Fuji X-E3 e 23 f2

Lo avevo da sempre pensato, sarei tornato presto a fotografare con il sistema Fuji X. Una breve parentesi in Canon con la nuova 6D mark II….non molto convinta…. e poi il ripensamento malefico. Deleterio cioè per le mie tasche non particolarmente danarose, doloroso se ripenso al corredo che ho venduto ed a quello che ho potuto riacquistare. Si guarda ottimisticamente al futuro in questi casi, mettiamola così!

La scelta è ricaduta sulla nuova Fuji X-E3 accoppiata al 23 f2 ed al 16 1.4 . Il secondo vetro già lo conoscevo, il 23 f2 , acquistato con cashback istantaneo, rappresentava per me una novità assoluta. Io ho già avuto la X-E2 e la X-E2S, non ho molto da dire sulla X-E3 se non che mi è sembrata un filo più robusta e sicuramente più performante e precisa nel comparto AF come del resto risulta evidente dalle caratteristiche desunte dalla rete.

Sul mio banco di prova è finito il 23 f2, utilizzato con la solita tecnica del ” back button focus”, macchina cioè in modalità manuale e fuoco ottenuto tramite la pressione del pulsante posteriore AF-L. Una pratica scomoda inizialmente ma le mie evidenze, assieme a molti altri fotoamatori, dimostrano che con molte ottiche la messa a fuoco è più precisa con qualsiasi area AF provata ( io utilizzo uno step inferiore alla massima dimensione possibile).

L’ottica è resistente ad acqua e polvere, abbastanza compatta, ha la ghiera dei diaframmi sul barilotto. Fuji dichiara che la minima distanza di messa a fuoco è di circa 30 cm. In rete si leggono molte critiche sull’eccessiva morbidezza  a diaframma f2 con messa a fuoco inferiore al metro. Qualcuno ha anche riportato la comparsa di aloni nelle stesse condizioni operative. Io ho utilizzato l’ottica per pochissimo tempo, rivenduta poi per finanziare l’acquisto di un 35 mm poiché possiedo già il 16 1.4 . La scelta è stata sofferta, la forte tentazione di tenere questo vetro mi ha frenato inizialmente.

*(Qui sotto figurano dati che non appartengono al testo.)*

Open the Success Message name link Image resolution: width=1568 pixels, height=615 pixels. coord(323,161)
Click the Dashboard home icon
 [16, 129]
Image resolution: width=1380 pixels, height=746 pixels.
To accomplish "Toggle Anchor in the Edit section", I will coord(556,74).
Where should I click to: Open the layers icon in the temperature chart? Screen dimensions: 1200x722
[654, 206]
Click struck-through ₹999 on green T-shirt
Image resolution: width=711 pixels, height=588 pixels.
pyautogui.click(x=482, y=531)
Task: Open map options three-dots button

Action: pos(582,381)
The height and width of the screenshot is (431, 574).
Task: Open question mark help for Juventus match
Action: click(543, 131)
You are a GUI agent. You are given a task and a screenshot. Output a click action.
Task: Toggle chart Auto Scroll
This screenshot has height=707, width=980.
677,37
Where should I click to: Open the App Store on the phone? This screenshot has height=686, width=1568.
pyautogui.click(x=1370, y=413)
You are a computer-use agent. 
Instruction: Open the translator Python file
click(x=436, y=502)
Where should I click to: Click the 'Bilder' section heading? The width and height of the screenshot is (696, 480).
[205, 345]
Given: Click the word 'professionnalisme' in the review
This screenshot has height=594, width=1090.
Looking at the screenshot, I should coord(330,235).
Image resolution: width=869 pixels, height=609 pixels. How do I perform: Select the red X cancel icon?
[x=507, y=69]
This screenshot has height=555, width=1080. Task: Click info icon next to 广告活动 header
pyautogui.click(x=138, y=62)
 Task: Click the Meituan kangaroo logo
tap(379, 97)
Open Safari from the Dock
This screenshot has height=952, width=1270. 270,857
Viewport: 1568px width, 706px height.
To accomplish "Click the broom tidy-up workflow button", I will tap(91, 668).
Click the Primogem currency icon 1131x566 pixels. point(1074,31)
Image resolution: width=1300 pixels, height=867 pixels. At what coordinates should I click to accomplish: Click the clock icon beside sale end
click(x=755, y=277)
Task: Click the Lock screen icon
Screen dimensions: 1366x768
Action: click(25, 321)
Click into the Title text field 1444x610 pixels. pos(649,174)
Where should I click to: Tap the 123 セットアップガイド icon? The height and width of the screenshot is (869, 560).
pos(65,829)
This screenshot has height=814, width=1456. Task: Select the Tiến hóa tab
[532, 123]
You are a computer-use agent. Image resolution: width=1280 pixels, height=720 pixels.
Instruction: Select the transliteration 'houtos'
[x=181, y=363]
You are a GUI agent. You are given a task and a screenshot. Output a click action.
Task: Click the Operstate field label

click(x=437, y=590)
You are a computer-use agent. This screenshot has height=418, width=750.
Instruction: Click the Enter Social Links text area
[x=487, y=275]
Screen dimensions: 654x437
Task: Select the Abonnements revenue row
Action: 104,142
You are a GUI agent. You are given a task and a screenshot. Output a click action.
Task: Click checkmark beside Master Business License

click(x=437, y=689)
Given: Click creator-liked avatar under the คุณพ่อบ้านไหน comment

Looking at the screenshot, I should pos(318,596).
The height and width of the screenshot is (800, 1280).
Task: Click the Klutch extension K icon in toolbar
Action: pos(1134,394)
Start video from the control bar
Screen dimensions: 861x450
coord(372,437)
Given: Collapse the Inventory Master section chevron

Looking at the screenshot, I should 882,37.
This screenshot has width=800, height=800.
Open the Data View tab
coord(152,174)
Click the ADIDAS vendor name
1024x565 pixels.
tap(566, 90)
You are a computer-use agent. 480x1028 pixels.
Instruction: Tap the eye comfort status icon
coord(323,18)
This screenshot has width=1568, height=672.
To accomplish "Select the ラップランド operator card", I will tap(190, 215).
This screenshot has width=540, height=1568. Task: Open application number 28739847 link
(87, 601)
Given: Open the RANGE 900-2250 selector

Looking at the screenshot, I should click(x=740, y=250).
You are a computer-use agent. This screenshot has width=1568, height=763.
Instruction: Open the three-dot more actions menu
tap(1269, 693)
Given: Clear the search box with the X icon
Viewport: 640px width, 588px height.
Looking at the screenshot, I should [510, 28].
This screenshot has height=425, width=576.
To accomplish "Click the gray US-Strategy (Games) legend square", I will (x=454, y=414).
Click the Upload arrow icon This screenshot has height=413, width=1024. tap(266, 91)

Come l’ho trovata? In pochissime parole….una lente da possedere, diversa dal 35 f2 che non ho mai amato particolarmente (la distorsione e gli angoli impastati anche a diaframmi chiusi rendono questa lente adatta solamente al genere reportagistico). La messa a fuoco è davvero rapida e precisa. Non ho una stima accuratissima, tuttavia usata a distanze ravvicinate, superiori ai fatidici 30 cm ed inferiori al metro, non ho riscontrato alcun problema. La lente ad f7.1 si è poi dimostrata risolvente e nitida su tutto il fotogramma. Un altro esemplare da me provato era evidentemente disallineato, nell’angolo destro i dettagli sono risultati impastati ad f4…qualcosa è migliorato chiudendo il diaframma. E’ la cabala delle ottiche più economiche , la variabilità tra esemplari e il controllo qualità costituiscono il tallone d’Achille di molte case, Fuji non fa eccezione per me!

Posto qualche esempio “non ritagliato”, questo è il primo scatto rubato a Bienno durante la famosa ed affascinante mostra mercato.

Avevo deciso di non stressare l’ottica, già ad F4 lo stacco dal fondo si nota ed il soggetto mi è apparso sufficientemente isolato.

Ad F2 l’ottica mi ha stupito. Ecco qualche esempio “sul campo”.

Queste scatti sono stati fatti ad un concerto di un gruppo irlandese, io e famiglia abbiamo apprezzato molto….

Infine propongo un anonimo scatto a diaframma f7.1 , ho appurato la risolvenza di questo vetro e le buone performances ai bordi dell’immagine.

Insomma….che dire….a me l’ottica è piaciuta, la consiglierei. Non posso dire altrettanto del 35 f2 di cui ho provato diverse copie, ora l’ho sostituito con il 35 f1.4.